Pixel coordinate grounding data
..........

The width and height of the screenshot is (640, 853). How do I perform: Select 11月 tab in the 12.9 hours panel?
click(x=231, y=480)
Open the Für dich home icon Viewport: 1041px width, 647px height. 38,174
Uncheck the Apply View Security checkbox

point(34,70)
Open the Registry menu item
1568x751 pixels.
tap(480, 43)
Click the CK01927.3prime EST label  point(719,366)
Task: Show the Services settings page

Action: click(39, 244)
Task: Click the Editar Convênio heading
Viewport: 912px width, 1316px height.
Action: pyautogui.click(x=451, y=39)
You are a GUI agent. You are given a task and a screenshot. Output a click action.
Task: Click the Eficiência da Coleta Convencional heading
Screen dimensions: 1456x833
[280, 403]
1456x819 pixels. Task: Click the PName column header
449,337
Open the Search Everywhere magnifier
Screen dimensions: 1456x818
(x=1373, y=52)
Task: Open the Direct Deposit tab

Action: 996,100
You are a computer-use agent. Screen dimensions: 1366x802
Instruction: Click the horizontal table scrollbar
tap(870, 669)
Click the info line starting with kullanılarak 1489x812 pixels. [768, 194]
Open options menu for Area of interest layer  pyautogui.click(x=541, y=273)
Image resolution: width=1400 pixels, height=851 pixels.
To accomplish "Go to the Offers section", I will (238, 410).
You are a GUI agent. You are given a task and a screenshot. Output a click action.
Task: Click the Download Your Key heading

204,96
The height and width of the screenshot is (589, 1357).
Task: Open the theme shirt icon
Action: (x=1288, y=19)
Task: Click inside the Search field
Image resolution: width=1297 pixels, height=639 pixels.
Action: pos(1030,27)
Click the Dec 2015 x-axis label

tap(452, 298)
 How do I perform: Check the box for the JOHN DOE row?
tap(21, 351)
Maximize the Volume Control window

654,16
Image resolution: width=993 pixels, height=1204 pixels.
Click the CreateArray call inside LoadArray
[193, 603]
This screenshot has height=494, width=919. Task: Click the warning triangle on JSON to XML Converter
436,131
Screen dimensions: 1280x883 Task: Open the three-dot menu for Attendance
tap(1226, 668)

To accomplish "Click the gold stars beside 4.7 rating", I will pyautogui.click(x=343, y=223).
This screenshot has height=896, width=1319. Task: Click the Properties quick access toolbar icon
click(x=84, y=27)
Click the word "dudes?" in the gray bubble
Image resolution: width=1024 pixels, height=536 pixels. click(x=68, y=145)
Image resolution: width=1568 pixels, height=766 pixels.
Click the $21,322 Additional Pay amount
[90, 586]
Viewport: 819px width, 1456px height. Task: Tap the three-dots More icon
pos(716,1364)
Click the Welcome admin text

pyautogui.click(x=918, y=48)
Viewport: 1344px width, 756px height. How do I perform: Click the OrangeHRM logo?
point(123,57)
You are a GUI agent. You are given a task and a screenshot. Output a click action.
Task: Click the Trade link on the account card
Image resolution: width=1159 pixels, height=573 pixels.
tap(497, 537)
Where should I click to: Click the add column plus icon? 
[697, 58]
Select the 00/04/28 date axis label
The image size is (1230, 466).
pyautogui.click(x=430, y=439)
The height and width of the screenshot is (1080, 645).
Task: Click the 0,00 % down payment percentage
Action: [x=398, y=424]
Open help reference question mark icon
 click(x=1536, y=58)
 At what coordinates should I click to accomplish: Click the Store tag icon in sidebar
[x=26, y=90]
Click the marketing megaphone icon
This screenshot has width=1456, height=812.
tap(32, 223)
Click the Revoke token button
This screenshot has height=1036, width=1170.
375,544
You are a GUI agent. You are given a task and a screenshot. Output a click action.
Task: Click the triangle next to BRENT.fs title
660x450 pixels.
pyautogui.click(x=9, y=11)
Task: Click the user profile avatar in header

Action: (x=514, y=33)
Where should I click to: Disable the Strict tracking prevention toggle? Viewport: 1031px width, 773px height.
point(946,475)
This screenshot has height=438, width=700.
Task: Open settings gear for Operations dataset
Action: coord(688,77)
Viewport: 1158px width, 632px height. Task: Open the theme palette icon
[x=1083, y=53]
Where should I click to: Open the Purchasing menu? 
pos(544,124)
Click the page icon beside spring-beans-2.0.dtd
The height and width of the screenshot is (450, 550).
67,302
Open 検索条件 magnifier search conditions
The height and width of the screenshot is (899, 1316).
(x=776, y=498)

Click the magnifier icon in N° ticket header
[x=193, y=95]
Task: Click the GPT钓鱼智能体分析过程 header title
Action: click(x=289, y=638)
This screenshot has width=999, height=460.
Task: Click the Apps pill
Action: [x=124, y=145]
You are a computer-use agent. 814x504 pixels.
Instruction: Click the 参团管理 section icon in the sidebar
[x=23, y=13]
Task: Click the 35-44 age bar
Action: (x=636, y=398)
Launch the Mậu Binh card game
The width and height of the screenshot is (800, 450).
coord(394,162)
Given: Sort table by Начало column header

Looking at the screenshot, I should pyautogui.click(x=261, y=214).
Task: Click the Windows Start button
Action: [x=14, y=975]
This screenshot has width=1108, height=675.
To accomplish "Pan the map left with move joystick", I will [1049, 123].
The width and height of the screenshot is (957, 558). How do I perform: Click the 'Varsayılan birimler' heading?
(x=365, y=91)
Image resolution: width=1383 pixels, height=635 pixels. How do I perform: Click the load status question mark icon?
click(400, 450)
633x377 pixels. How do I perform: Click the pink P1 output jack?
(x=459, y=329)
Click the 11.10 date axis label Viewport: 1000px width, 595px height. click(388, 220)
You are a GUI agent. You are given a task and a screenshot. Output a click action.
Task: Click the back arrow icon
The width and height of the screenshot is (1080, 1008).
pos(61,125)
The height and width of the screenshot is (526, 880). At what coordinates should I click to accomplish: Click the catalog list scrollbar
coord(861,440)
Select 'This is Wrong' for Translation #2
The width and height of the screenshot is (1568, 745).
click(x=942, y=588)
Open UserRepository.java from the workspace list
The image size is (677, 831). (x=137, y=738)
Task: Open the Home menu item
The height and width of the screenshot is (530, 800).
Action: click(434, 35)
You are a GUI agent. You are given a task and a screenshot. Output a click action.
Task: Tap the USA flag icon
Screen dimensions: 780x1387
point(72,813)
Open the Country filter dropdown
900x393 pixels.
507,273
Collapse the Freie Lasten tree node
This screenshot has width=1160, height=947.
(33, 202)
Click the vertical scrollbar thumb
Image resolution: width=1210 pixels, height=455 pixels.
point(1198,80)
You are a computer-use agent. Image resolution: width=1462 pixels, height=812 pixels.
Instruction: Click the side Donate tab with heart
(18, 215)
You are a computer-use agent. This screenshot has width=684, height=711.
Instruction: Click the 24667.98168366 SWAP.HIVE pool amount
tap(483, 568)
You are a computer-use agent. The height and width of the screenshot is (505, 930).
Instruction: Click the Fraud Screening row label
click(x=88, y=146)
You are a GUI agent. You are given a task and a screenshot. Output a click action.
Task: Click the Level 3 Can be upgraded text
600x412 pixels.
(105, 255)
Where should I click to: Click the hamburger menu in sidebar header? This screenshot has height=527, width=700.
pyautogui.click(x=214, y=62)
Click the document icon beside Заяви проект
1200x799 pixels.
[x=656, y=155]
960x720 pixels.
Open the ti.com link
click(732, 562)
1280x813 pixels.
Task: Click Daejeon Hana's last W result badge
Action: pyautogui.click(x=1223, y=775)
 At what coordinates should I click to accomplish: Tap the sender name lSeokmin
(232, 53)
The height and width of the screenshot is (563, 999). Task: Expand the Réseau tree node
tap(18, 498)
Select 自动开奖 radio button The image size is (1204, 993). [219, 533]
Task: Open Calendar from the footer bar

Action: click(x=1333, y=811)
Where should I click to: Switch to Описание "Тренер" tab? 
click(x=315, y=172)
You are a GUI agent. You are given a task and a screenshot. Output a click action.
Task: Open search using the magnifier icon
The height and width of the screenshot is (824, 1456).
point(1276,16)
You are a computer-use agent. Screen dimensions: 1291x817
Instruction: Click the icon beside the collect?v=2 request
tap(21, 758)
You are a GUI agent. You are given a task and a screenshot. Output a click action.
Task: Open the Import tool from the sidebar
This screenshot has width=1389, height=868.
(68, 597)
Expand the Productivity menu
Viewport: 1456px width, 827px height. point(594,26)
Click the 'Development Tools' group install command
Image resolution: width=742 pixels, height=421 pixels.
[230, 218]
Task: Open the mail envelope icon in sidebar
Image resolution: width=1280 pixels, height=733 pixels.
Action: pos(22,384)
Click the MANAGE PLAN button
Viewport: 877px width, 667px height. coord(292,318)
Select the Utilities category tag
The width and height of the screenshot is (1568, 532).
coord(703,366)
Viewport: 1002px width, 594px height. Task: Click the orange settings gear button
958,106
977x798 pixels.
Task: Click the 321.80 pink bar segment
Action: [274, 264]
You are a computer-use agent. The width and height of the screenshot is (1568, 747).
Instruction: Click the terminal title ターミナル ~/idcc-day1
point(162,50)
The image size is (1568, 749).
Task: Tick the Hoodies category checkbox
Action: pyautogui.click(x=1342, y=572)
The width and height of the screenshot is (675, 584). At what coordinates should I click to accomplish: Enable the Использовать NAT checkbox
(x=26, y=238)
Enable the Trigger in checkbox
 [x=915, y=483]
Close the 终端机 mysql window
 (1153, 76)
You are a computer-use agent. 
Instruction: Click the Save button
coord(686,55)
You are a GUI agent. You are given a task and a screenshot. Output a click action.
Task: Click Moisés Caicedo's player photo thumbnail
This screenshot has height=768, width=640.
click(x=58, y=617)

..........

(Exercise description) Restate verbatim all lines from the start of the data through the line containing "Task: Click the Editar Convênio heading", with both ends kept.

(Problem solution)
The width and height of the screenshot is (640, 853). How do I perform: Select 11月 tab in the 12.9 hours panel?
click(x=231, y=480)
Open the Für dich home icon Viewport: 1041px width, 647px height. 38,174
Uncheck the Apply View Security checkbox

point(34,70)
Open the Registry menu item
1568x751 pixels.
tap(480, 43)
Click the CK01927.3prime EST label  point(719,366)
Task: Show the Services settings page

Action: click(39, 244)
Task: Click the Editar Convênio heading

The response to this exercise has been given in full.